§ **The problem**:
Word for word, restate each entry that appears below.

[Opening Dataset extract section]

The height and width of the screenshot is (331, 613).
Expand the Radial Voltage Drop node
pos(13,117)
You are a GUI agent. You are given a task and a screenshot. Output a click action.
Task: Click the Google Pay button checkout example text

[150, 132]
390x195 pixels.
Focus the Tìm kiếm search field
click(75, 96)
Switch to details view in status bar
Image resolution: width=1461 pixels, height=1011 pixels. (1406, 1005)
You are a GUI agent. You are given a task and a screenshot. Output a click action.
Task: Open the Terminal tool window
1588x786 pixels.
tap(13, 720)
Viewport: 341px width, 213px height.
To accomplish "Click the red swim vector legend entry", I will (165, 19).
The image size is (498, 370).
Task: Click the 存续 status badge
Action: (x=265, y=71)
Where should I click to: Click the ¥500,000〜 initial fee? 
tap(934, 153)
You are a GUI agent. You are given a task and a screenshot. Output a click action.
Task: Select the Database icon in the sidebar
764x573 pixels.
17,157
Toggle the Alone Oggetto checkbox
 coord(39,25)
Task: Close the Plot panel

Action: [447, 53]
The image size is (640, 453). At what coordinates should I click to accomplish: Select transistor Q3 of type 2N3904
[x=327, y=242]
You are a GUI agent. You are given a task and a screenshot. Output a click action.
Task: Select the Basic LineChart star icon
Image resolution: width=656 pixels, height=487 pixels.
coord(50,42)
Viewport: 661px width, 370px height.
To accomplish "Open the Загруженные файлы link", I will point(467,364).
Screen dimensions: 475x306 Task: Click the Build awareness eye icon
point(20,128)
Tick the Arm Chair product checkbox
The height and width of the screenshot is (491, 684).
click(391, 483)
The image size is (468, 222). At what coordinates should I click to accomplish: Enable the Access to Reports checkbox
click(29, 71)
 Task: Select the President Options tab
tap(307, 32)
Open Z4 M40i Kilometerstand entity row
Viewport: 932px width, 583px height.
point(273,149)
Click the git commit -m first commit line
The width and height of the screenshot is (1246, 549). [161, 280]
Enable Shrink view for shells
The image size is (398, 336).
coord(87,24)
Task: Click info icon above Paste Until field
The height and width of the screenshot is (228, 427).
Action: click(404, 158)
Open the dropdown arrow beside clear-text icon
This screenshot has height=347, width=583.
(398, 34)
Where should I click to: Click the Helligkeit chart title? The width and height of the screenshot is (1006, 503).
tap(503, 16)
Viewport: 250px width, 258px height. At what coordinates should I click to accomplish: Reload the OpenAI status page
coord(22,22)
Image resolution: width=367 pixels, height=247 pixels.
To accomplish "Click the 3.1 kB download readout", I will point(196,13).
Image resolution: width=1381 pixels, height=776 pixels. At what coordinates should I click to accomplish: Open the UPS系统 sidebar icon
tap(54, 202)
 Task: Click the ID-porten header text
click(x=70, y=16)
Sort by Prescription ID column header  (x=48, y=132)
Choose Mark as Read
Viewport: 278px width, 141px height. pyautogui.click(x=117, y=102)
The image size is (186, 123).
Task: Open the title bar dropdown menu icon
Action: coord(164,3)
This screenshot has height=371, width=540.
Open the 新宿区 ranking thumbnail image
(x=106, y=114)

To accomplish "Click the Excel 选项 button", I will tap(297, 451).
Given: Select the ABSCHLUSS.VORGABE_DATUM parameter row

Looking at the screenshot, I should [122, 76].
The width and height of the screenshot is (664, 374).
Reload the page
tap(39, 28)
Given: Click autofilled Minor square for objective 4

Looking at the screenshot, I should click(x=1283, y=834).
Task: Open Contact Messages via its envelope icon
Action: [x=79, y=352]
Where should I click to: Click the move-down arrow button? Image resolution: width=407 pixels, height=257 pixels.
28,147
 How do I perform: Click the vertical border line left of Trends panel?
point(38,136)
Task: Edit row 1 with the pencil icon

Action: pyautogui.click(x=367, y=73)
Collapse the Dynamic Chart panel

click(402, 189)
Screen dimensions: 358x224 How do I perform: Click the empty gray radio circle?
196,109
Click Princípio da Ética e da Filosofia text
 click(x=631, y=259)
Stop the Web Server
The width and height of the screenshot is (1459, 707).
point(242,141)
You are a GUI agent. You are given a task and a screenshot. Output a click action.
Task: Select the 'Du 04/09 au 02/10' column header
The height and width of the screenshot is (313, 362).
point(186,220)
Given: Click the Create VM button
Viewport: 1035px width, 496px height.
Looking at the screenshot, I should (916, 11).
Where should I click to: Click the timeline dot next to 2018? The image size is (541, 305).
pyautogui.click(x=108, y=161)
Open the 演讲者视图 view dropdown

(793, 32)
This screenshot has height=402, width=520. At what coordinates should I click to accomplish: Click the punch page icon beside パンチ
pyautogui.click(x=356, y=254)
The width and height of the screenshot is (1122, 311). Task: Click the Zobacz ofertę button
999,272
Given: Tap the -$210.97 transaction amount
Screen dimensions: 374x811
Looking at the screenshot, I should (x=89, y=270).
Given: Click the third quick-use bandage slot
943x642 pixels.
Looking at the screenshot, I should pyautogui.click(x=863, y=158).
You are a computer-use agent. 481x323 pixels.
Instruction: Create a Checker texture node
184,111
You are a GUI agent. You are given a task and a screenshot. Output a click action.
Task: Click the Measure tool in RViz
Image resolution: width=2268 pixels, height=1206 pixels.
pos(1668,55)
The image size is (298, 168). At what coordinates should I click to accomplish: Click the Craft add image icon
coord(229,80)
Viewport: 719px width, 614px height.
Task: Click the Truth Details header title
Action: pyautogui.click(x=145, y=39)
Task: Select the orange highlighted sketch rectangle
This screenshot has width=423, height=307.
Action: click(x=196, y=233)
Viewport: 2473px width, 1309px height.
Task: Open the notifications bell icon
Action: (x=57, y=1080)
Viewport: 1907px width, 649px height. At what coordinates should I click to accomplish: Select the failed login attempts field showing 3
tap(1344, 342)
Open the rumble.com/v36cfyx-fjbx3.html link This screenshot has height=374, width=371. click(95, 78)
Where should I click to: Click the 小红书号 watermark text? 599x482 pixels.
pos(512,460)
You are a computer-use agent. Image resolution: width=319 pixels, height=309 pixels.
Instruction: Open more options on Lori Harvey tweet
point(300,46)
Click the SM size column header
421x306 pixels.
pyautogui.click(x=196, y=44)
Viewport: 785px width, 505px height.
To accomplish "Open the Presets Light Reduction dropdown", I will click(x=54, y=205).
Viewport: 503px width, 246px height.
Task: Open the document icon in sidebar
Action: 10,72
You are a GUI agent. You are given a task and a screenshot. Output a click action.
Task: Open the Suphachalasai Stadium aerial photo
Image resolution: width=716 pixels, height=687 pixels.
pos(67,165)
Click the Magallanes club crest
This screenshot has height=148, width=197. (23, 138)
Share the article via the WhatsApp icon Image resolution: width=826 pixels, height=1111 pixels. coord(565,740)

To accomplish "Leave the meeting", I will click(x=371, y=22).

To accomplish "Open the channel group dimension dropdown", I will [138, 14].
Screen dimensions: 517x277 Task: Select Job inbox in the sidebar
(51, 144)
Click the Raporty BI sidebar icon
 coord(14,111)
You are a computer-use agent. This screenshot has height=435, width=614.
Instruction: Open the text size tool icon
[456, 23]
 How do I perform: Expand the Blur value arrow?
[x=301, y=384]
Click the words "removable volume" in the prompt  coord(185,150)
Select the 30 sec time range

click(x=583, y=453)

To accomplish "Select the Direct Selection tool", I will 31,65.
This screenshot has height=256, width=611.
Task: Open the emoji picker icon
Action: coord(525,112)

[Closing Dataset extract section]

§ **Answer box**:
The height and width of the screenshot is (331, 613).
Expand the Radial Voltage Drop node
pos(13,117)
You are a GUI agent. You are given a task and a screenshot. Output a click action.
Task: Click the Google Pay button checkout example text

[150, 132]
390x195 pixels.
Focus the Tìm kiếm search field
click(75, 96)
Switch to details view in status bar
Image resolution: width=1461 pixels, height=1011 pixels. (1406, 1005)
You are a GUI agent. You are given a task and a screenshot. Output a click action.
Task: Open the Terminal tool window
1588x786 pixels.
tap(13, 720)
Viewport: 341px width, 213px height.
To accomplish "Click the red swim vector legend entry", I will (165, 19).
The image size is (498, 370).
Task: Click the 存续 status badge
Action: (x=265, y=71)
Where should I click to: Click the ¥500,000〜 initial fee? 
tap(934, 153)
You are a GUI agent. You are given a task and a screenshot. Output a click action.
Task: Select the Database icon in the sidebar
764x573 pixels.
17,157
Toggle the Alone Oggetto checkbox
 coord(39,25)
Task: Close the Plot panel

Action: [447, 53]
The image size is (640, 453). At what coordinates should I click to accomplish: Select transistor Q3 of type 2N3904
[x=327, y=242]
You are a GUI agent. You are given a task and a screenshot. Output a click action.
Task: Select the Basic LineChart star icon
Image resolution: width=656 pixels, height=487 pixels.
coord(50,42)
Viewport: 661px width, 370px height.
To accomplish "Open the Загруженные файлы link", I will point(467,364).
Screen dimensions: 475x306 Task: Click the Build awareness eye icon
point(20,128)
Tick the Arm Chair product checkbox
The height and width of the screenshot is (491, 684).
click(391, 483)
The image size is (468, 222). At what coordinates should I click to accomplish: Enable the Access to Reports checkbox
click(29, 71)
 Task: Select the President Options tab
tap(307, 32)
Open Z4 M40i Kilometerstand entity row
Viewport: 932px width, 583px height.
point(273,149)
Click the git commit -m first commit line
The width and height of the screenshot is (1246, 549). [161, 280]
Enable Shrink view for shells
The image size is (398, 336).
coord(87,24)
Task: Click info icon above Paste Until field
The height and width of the screenshot is (228, 427).
Action: click(404, 158)
Open the dropdown arrow beside clear-text icon
This screenshot has height=347, width=583.
(398, 34)
Where should I click to: Click the Helligkeit chart title? The width and height of the screenshot is (1006, 503).
tap(503, 16)
Viewport: 250px width, 258px height. At what coordinates should I click to accomplish: Reload the OpenAI status page
coord(22,22)
Image resolution: width=367 pixels, height=247 pixels.
To accomplish "Click the 3.1 kB download readout", I will point(196,13).
Image resolution: width=1381 pixels, height=776 pixels. At what coordinates should I click to accomplish: Open the UPS系统 sidebar icon
tap(54, 202)
 Task: Click the ID-porten header text
click(x=70, y=16)
Sort by Prescription ID column header  (x=48, y=132)
Choose Mark as Read
Viewport: 278px width, 141px height. pyautogui.click(x=117, y=102)
The image size is (186, 123).
Task: Open the title bar dropdown menu icon
Action: coord(164,3)
This screenshot has height=371, width=540.
Open the 新宿区 ranking thumbnail image
(x=106, y=114)

To accomplish "Click the Excel 选项 button", I will tap(297, 451).
Given: Select the ABSCHLUSS.VORGABE_DATUM parameter row

Looking at the screenshot, I should [122, 76].
The width and height of the screenshot is (664, 374).
Reload the page
tap(39, 28)
Given: Click autofilled Minor square for objective 4

Looking at the screenshot, I should click(x=1283, y=834).
Task: Open Contact Messages via its envelope icon
Action: [x=79, y=352]
Where should I click to: Click the move-down arrow button? Image resolution: width=407 pixels, height=257 pixels.
28,147
 How do I perform: Click the vertical border line left of Trends panel?
point(38,136)
Task: Edit row 1 with the pencil icon

Action: pyautogui.click(x=367, y=73)
Collapse the Dynamic Chart panel

click(402, 189)
Screen dimensions: 358x224 How do I perform: Click the empty gray radio circle?
196,109
Click Princípio da Ética e da Filosofia text
 click(x=631, y=259)
Stop the Web Server
The width and height of the screenshot is (1459, 707).
point(242,141)
You are a GUI agent. You are given a task and a screenshot. Output a click action.
Task: Select the 'Du 04/09 au 02/10' column header
The height and width of the screenshot is (313, 362).
point(186,220)
Given: Click the Create VM button
Viewport: 1035px width, 496px height.
Looking at the screenshot, I should (916, 11).
Where should I click to: Click the timeline dot next to 2018? The image size is (541, 305).
pyautogui.click(x=108, y=161)
Open the 演讲者视图 view dropdown

(793, 32)
This screenshot has height=402, width=520. At what coordinates should I click to accomplish: Click the punch page icon beside パンチ
pyautogui.click(x=356, y=254)
The width and height of the screenshot is (1122, 311). Task: Click the Zobacz ofertę button
999,272
Given: Tap the -$210.97 transaction amount
Screen dimensions: 374x811
Looking at the screenshot, I should (x=89, y=270).
Given: Click the third quick-use bandage slot
943x642 pixels.
Looking at the screenshot, I should pyautogui.click(x=863, y=158).
You are a computer-use agent. 481x323 pixels.
Instruction: Create a Checker texture node
184,111
You are a GUI agent. You are given a task and a screenshot. Output a click action.
Task: Click the Measure tool in RViz
Image resolution: width=2268 pixels, height=1206 pixels.
pos(1668,55)
The image size is (298, 168). At what coordinates should I click to accomplish: Click the Craft add image icon
coord(229,80)
Viewport: 719px width, 614px height.
Task: Click the Truth Details header title
Action: pyautogui.click(x=145, y=39)
Task: Select the orange highlighted sketch rectangle
This screenshot has width=423, height=307.
Action: click(x=196, y=233)
Viewport: 2473px width, 1309px height.
Task: Open the notifications bell icon
Action: (x=57, y=1080)
Viewport: 1907px width, 649px height. At what coordinates should I click to accomplish: Select the failed login attempts field showing 3
tap(1344, 342)
Open the rumble.com/v36cfyx-fjbx3.html link This screenshot has height=374, width=371. click(95, 78)
Where should I click to: Click the 小红书号 watermark text? 599x482 pixels.
pos(512,460)
You are a computer-use agent. Image resolution: width=319 pixels, height=309 pixels.
Instruction: Open more options on Lori Harvey tweet
point(300,46)
Click the SM size column header
421x306 pixels.
pyautogui.click(x=196, y=44)
Viewport: 785px width, 505px height.
To accomplish "Open the Presets Light Reduction dropdown", I will click(x=54, y=205).
Viewport: 503px width, 246px height.
Task: Open the document icon in sidebar
Action: 10,72
You are a GUI agent. You are given a task and a screenshot. Output a click action.
Task: Open the Suphachalasai Stadium aerial photo
Image resolution: width=716 pixels, height=687 pixels.
pos(67,165)
Click the Magallanes club crest
This screenshot has height=148, width=197. (23, 138)
Share the article via the WhatsApp icon Image resolution: width=826 pixels, height=1111 pixels. coord(565,740)

To accomplish "Leave the meeting", I will click(x=371, y=22).

To accomplish "Open the channel group dimension dropdown", I will [138, 14].
Screen dimensions: 517x277 Task: Select Job inbox in the sidebar
(51, 144)
Click the Raporty BI sidebar icon
 coord(14,111)
You are a computer-use agent. This screenshot has height=435, width=614.
Instruction: Open the text size tool icon
[456, 23]
 How do I perform: Expand the Blur value arrow?
[x=301, y=384]
Click the words "removable volume" in the prompt  coord(185,150)
Select the 30 sec time range

click(x=583, y=453)

To accomplish "Select the Direct Selection tool", I will 31,65.
This screenshot has height=256, width=611.
Task: Open the emoji picker icon
Action: coord(525,112)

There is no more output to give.